Lors que les hommes infatuez de cette penſée, viennent à pouſſer leurs recherches plus loin que leur capacité ne leur permet de faire, s’abandonnant ſur ce vaſte Océan, où ils ne trouvent ni fond ni rive, il ne faut pas s’étonner qu’ils faſſent des Queſtions & multiplient des difficultez, qui ne pouvant jamais être décidées d’une maniére claire & diſtincte, ne ſervent qu’à perpetuer & à augmenter leurs doutes, & à les engager enfin dans un parfait Pyrrhoniſme. Mais, ſi au lieu de ſuivre cette dangereuſe méthode, les hommes commençoient par examiner avec ſoin quelle eſt la capacité de leur Entendement, s’ils venoient à découvrir juſques où peuvent aller leurs connoiſſances, & à trouver les bornes qui ſéparent la partie lumineuſe des différens Objets de leurs connoiſſances, d’avec la partie obſcure & entierement impénétrable, ce qu’ils peuvent concevoir d’avec ce qui paſſe leur intelligence, peut-être qu’ils auroient beaucoup moins de peine à reconnoître leur ignorance ſur ce qu’ils ne peuvent point comprendre, & qu’ils employeroient leurs penſées & leurs raiſonnemens avec plus de fruit & de ſatisfaction, à des choſes qui ſont proportionnées à leur capacité.

§. 8.Ce que ſignifie le mot d’Idée. Voilà ce que j’ai jugé néceſſaire de dire touchant l’occaſion qui m’a fait entreprendre cet Ouvrage. Mais avant que d’entrer en matiére, je prierai mon Lecteur d’excuſer le fréquent uſage que j’ai fait du mot d’Idée dans le Traité ſuivant[2]. Comme ce terme eſt, ce me ſemble, le plus propre qu’on puiſſe employer pour ſignifier tout ce qui eſt l’objet de notre Entendement lors que nous penſons, je m’en ſuis ſervi pour exprimer tout ce qu’on entend par fantôme, notion, eſpèce, ou quoi que ce puiſſe être qui occupe notre Eſprit lors qu’il penſe ; & je n’aurois pû éviter de m’en ſervir auſſi ſouvent que j’ai fait.

Je croi qu’on n’aura pas de peine à m’accorder qu’il y a de telles idées dans l’Eſprit des hommes. Chacun les ſent en ſoi-même, & peut s’aſſûrer qu’elles ſe rencontrent dans les autres Hommes, s’il prend la peine d’examiner leurs diſcours & leurs actions.
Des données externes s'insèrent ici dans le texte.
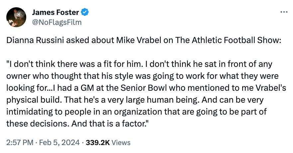This screenshot has height=153, width=293.
Task: Click the blue verified badge
Action: [85, 13]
Nous allons voir préſentement de quelle maniére ces Idées viennent dans l’Eſprit.


  1. Πάντα πρὸς ζωὴν καὶ εὐσέβειαν. II. Ep. ch. I. 3.
  2. Cette excuſe n’eſt nullement néceſſaire, pour un Lecteur François, accoûtumé à la lecture des Ouvrages Philoſophiques qui ont paru depuis long-temps en François, où le mot d’Idée eſt employé à tout moment. Il ſe trouve même fort communément dans toute ſorte de Livres, écrits en cette Langue.